Question it says you can have plain non fat low fat yogurt on phase one
this makes no sense because my nonfat yougurt (1 cup) is
130 calories
0 g fat
18 g cars
18 g sugar
and this light and fit yogurt is (6oz)
80 calories
0 g fat
16 g carbs
9 g sugar
So why are we allowed to eat the plain... yet the light and fit seems like such a better choice? lower calories? same non fat? more carbs but wayyyy less sugar??
I know we aren't supposed to eliminate the bad carbs, but what about sugar?? I thought we were supposed to shoot for low or no sugar products as well as low fat?
Trying to find things that are low fat, no sugar, no carbs... geez the menu is looking like water and umm more water... (lol joke)
Thanks in advance for the help
also phase 1 question... sugar free pudding? yes no? could that count as our 75 calories?
The sugars in the plain yogurt are lactose (a carbohydrate in milk). Remember we don't count carbs on this plan. Also your plain yogurt is 1 cup (8 oz). Your Lite and Fit is 6 oz. Other than that the flavored yogurts sometimes contain modified food starches and sugars that you don't want on Phase I. My 6 oz plain fat free Greek yogurt has 9 carbs (these are lactose - milk sugars) and contains only skim milk and yogurt cultures. Much fewer processed ingredients. What kind of nonfat yogurt are you looking at? Is it plain, unflavored? The fruit in the Lite and Fit is also not allowed until Phase II.

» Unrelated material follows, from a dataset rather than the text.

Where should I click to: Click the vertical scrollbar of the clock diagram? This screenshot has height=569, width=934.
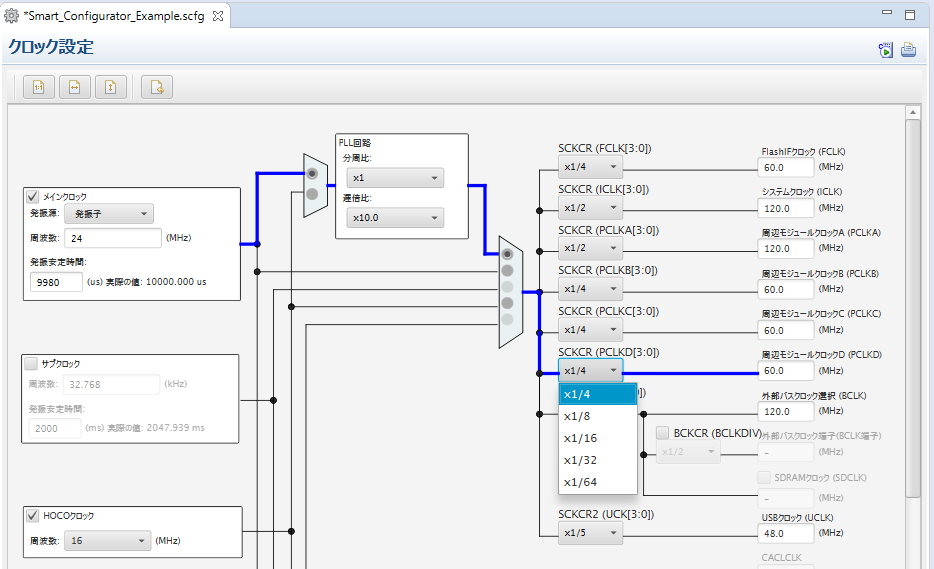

gotcha... i know we aren't counting carbs but the book said to get rid of all the "bad" carbs so im assuming that the plain yougurt has "good" carbs? The nonfat yogurt is the giant brand. And yes its plain and unflavored.
Still trying to get used to this new way of life ...
Tink, as Murphmitch pointed out, the sugars in FF and LF yogurt are from the milk lactose. You want to avoid things that have added sugar. "Bad" carbs are things like white sugar, and white bread and pasta. All carbs are not the same. For example, the carbs in beans are a good thing, because they help to keep you feeling full.
Instead of looking at the carb grams, it's usually more important to check the list of ingredients. This is true for all commercially prepared products, like ketchup, salad dressing, even canned vegetables that have added sugar in them. It's crazy the amount of sugar that's added to our food. Also modified food starch. If it ends in an "ose", it's sugar. I sometimes have to look at 3 to 4 cans of beans before I find one without added sugar. Spaghetti sauce is another one that's hard to find unsweetened. In foods like bread, which is made with sugar, or salad dressings, I just try to find one with it listed the farthest down in the ingredient list (not in the first three ingredients). If everyone would start reading food labels, they would be enlightened to see how much sugar is in our food!